EMS Annual Meeting Abstracts
Vol. 21, EMS2024-1073, 2024, updated on 05 Jul 2024
https://doi.org/10.5194/ems2024-1073
EMS Annual Meeting 2024
© Author(s) 2024. This work is distributed under
the Creative Commons Attribution 4.0 License.
Oral | Wednesday, 04 Sep, 14:30–14:45 (CEST)| Aula Joan Maragall (A111)

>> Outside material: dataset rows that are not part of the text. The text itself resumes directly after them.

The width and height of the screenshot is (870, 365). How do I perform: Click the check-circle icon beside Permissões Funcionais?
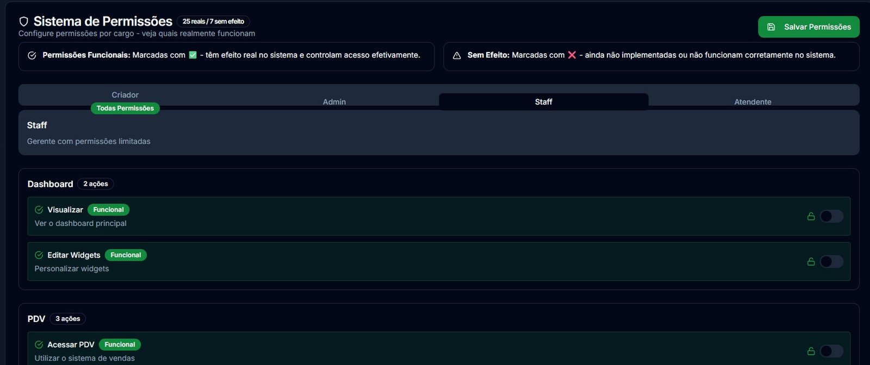[x=32, y=55]
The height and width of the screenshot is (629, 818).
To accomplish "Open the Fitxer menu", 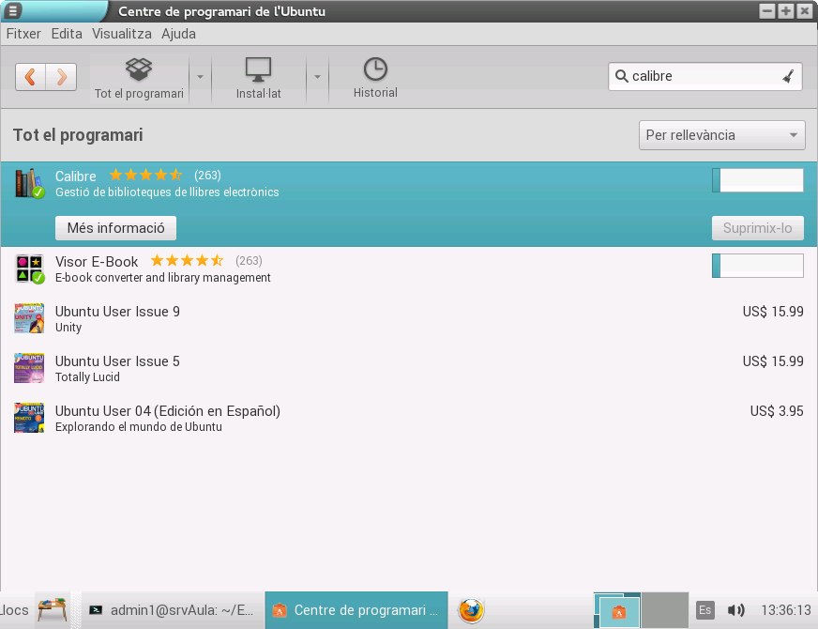I will pos(23,34).
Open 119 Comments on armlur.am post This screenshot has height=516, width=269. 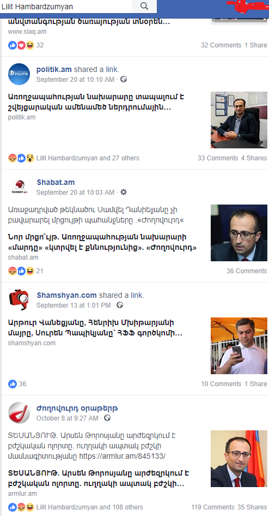point(213,507)
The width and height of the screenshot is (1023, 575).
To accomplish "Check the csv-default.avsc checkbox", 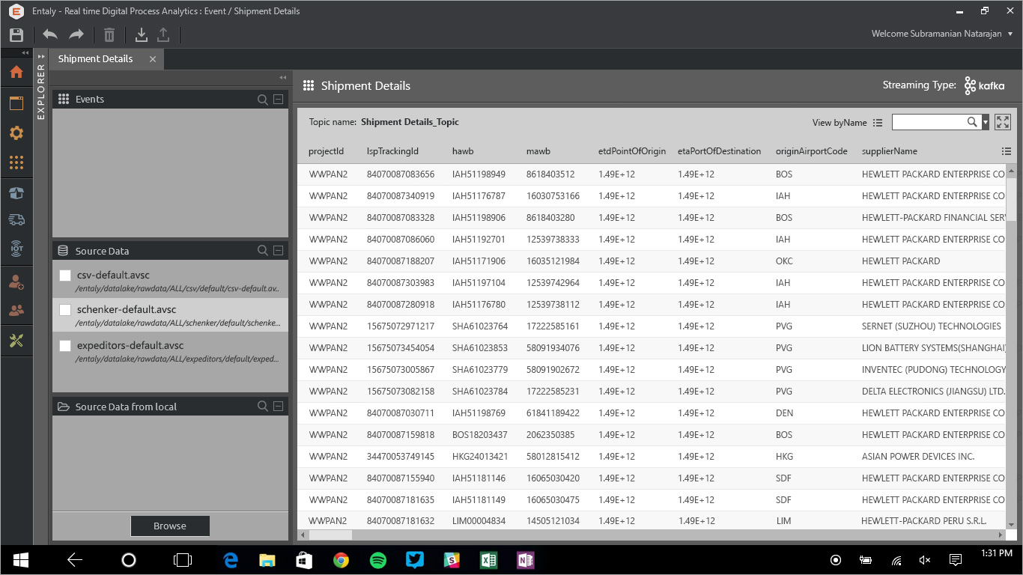I will click(65, 276).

Application of the Conditional Time-Averaged Gradient method to evaluate dry deposition in the Oil Sands region of Alberta, Canada

Daniela Famulari1,2, David Fowler2, Sim Yuk Tang2, and John Neil Cape2
Daniela Famulari et al.
  • 1National Research Council of Italy (CNR) , IBE - Institute for Bioeconomy, Bologna, Italy (daniela.famulari@cnr.it)
  • 2UK Centre for Ecology and Hydrology (CEHUK) Edinburgh, United Kingdom

Measurements of gaseous SO2, HNO3 and NH3 deposition fluxes at two remote wet fen field sites in the Alberta Oil Sand Region (Canada) have been performed by a COnditional Time Averaged Gradient system during the summer seasons over 2010-2012. The COTAG system works by measuring the concentration gradient only when the conditions for making flux measurements (sufficient fetch and turbulence) are suitable. In this way, average concentration gradients can be measured over periods of days to weeks. When combined with the average turbulence conditions during the sampling, such average gradients can be used to measure the average gas fluxes. With 6 replicate samplers set at two heights, the gradient system provided significant differences in gas concentrations at the two heights for at least half of the summer season, and showed that for periods where fluxes were measurable, the surface resistance to gas transfer was not significantly different from zero. However, during periods where there was no significant difference in gas concentrations at the two heights, the lack of a significant concentration gradient could result from a significant surface resistance, or could simply be the result of large uncertainties in the measurements at concentrations close to the limit of detection of the method. The COTAG measurements do, however, provide an indication of the range of dry deposition rates for these gases at wet fen sites, for which no other experimental data exist for use in inferential modelling of dry deposition across the region. The data here refer only to the summer season, so the dry deposition rates are only representative of surfaces clear of snow, as at low temperatures during winter, the snow pack coverage will cause deposition rates to be different.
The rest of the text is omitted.